Resituons les faits: depuis 2001, la tradition cataphile veut que chaque année (ou presque), une équipe différente édite un calendrier composé de photos quelques peu dénudées, en situation cataphilesque. Du très confidentiel à la participation collective, en passant par le collector artistique, les années précédentes ont vu fleurir un panel assez étendu d'art souterrain. 2011 a été marqué avec brio par les elfes. Le défi de passer après Yannick, photographe émérite, est assez costaud. Je n'ai rien fait sérieusement et personnellement en photo depuis plusieurs années. Le boulot à plein temps, s'il n'a pas tué mon semblant de créativité, l'a au moins mis en sommeil. Mes deux comparses se chargent de la remettre à l'épreuve dans un exercice difficile, le travail en équipe. Gecko n'avait, pour ainsi dire, presque jamais pris de photo. Flox n'est plus débutant mais s'applique, et il en veut. Allons-y gaiement.

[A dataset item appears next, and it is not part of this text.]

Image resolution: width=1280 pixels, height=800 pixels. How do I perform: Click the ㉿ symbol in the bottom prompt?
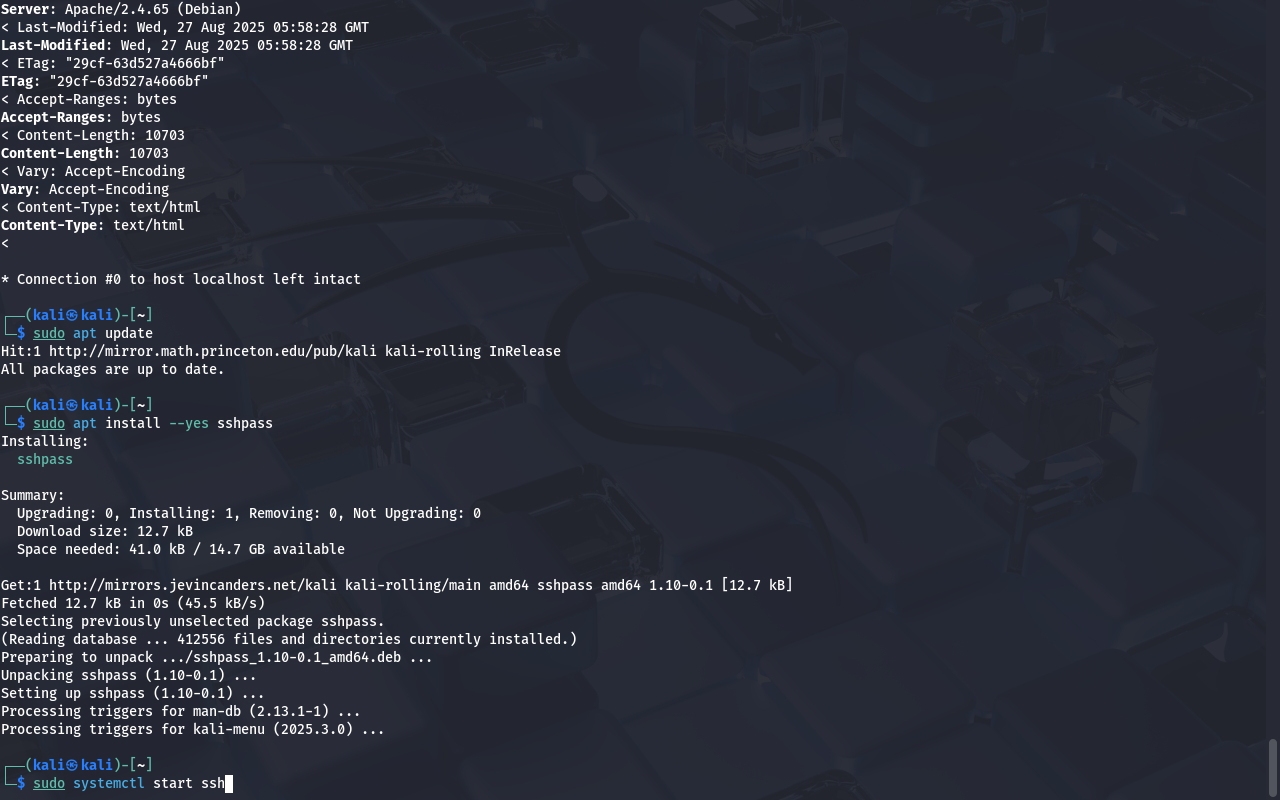[72, 765]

Pendant deux mois, nous faisons le tour des copains et copines déluré(e)s et organisons nos séances photos nocturnes, en semaine de préférence, pour éviter les curieux, et pour arriver bien crevés au boulot le lendemain. Le défi est de taille, car le délai court nous impose une organisation collective aux petits oignons. Contre toute attente, Gecko signe magnifiquement la photo de couverture du calendrier, profitant d'une pause clope des deux autres larrons. Pour rester dans la bonne voie de la motivation, elle apprend en quelques jours le maniement d'InDesign, que j'abhorre au plus haut point, et nous pond une magnifique maquette, rapidement validée après contrôle à l'imprimerie. Le calendrier nous arrive bien rangé dans plusieurs cartons, nous en refourgons une centaine d'exemplaire assez rapidement en deux soirées de distributions endiablées dans notre repaire breton préféré.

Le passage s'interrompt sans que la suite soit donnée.